There were no adverse events in the trial. One participant did not respond to
the new cells – most likely because they had a very low CD4 count to begin
with, or possibly because the adenovirus vector did not ‘take’ in enough cells.
Dr
Jay’s team showed that 25% of the total donated cells lacked the CCR5
co-receptor and that, after re-infusion, from 3 to 6% of those cells were
present after three months.
That
may not sound like a high proportion.

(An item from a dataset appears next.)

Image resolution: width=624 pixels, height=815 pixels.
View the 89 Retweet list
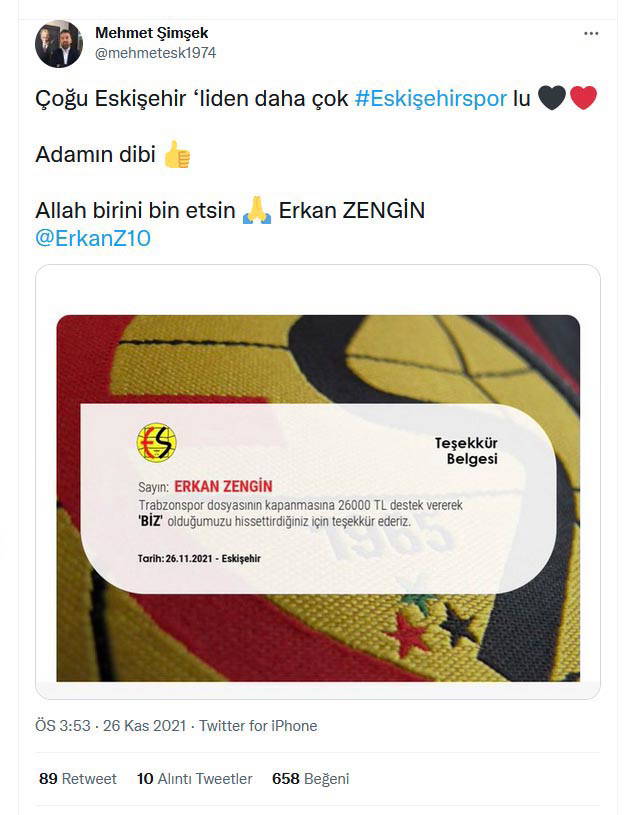[x=78, y=779]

However, the overall expansion of CD4
cells was high in all but one person and the fact that the CD4 cells reached
the gut shows that they can access one of HIV’s most important ‘hiding places’.

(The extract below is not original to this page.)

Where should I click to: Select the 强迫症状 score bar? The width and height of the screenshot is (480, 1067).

Furthermore, the hope is that, in a person not on HIV treatment, the proportion
of healthy, replicating CD4 cells without CCR5 may grow in time as cells with
the co-receptor are killed off by HIV.
The
motivation for this approach in CCR5-deleted cells came from the successful
treatment of Timothy Ray Brown, also known as the ‘Berlin patient’, which HTU covered earlier this year (see Towards a Cure for All, part 1 in issue
203). Brown, living with AIDS and leukaemia, received a bone marrow transplant
from a donor with CD4 cells naturally lacking the CCR5 receptor.
Five
years later, I met Brown in San Francisco. He is considered cured of HIV, and
the leukaemia is in remission. His case has spawned a new wave in HIV research,
including disruption of the CCR5 gene. The experiments thus far have not found
the cure for HIV, but answer important questions to further the research. It’s
truly an exciting time in HIV research.
I
will now visit the clinic to be monitored every month for six more months, and
then the study will be complete. As I look back on my treatment history I am
positive that the zinc finger experiment may allow me to restore my immune
system, perhaps reducing inflammation – the source of many non-AIDS-related
complications like cancer and heart disease. I already see an improvement in
the constant respiratory infections I used to get before I entered the study.
But best of all, I hope that one day I may be
able to stop antiretroviral drugs by being infused once a year with such gene
therapy techniques. Over the course of 22 years of taking meds, it’s yet
another risk that appears to have paid off.